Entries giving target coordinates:
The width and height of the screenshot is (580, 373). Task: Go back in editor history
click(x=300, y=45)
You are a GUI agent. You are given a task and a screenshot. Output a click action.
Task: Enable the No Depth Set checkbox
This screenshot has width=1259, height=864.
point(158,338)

_TASK OBJECTIVE_
Render the material above as a Markdown table with two columns, n and Line. Give each nonblank line its own row, with its number in order under n.

_COMPLETED TASK_
| n | Line |
|---|---|
| 1 | The width and height of the screenshot is (580, 373). Task: Go back in editor history |
| 2 | click(x=300, y=45) |
| 3 | You are a GUI agent. You are given a task and a screenshot. Output a click action. |
| 4 | Task: Enable the No Depth Set checkbox |
| 5 | This screenshot has width=1259, height=864. |
| 6 | point(158,338) |